▶ _What the task requires_
Starting at the line that contains "You are a computer-use agent. This" and ending at the line that contains "Given: Open the Simulation menu", the lines below are to be given again exactly, with nothing added.

▶ _Information given_
************

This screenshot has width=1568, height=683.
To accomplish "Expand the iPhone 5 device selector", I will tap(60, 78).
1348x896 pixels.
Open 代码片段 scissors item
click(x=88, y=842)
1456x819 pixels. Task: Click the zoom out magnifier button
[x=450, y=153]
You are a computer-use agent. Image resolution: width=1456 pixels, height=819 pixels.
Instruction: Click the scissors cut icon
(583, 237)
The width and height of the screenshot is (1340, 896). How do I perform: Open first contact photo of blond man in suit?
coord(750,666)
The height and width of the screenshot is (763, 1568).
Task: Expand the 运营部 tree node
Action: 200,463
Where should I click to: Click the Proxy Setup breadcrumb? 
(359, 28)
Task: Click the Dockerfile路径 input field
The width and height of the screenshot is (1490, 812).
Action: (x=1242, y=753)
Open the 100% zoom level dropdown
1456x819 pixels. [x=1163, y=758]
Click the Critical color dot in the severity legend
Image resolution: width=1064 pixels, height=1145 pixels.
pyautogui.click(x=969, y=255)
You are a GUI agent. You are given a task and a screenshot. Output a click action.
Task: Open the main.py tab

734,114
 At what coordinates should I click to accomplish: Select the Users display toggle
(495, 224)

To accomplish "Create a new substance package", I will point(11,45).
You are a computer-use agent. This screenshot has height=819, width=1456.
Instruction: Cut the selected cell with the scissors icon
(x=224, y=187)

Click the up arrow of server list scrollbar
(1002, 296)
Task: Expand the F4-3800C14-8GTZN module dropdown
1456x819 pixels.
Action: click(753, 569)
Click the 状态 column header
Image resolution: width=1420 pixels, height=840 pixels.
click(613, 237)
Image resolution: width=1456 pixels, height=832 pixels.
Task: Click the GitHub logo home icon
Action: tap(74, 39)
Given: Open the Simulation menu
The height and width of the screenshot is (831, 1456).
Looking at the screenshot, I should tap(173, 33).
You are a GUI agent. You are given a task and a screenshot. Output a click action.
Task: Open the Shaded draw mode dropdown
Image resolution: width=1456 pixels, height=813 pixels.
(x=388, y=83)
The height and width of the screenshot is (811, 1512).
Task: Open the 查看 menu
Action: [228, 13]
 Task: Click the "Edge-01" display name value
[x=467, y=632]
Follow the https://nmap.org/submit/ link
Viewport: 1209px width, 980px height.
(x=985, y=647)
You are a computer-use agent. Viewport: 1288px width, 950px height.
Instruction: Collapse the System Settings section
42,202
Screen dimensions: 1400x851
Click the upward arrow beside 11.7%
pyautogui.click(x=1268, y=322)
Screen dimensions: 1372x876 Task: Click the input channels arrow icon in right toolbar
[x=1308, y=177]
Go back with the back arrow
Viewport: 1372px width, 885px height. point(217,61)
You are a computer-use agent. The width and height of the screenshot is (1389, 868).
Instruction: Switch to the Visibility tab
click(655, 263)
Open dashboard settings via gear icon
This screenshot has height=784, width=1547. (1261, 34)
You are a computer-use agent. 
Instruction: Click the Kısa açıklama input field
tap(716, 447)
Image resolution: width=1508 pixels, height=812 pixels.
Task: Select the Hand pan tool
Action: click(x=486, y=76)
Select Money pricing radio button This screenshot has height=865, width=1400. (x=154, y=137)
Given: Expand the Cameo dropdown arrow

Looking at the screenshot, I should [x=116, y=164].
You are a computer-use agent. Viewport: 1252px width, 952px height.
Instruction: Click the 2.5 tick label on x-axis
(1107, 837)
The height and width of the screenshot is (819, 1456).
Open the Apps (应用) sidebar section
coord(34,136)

************

▶ _The completed task_
You are a computer-use agent. This screenshot has height=819, width=1456.
Instruction: Cut the selected cell with the scissors icon
(x=224, y=187)

Click the up arrow of server list scrollbar
(1002, 296)
Task: Expand the F4-3800C14-8GTZN module dropdown
1456x819 pixels.
Action: click(753, 569)
Click the 状态 column header
Image resolution: width=1420 pixels, height=840 pixels.
click(613, 237)
Image resolution: width=1456 pixels, height=832 pixels.
Task: Click the GitHub logo home icon
Action: tap(74, 39)
Given: Open the Simulation menu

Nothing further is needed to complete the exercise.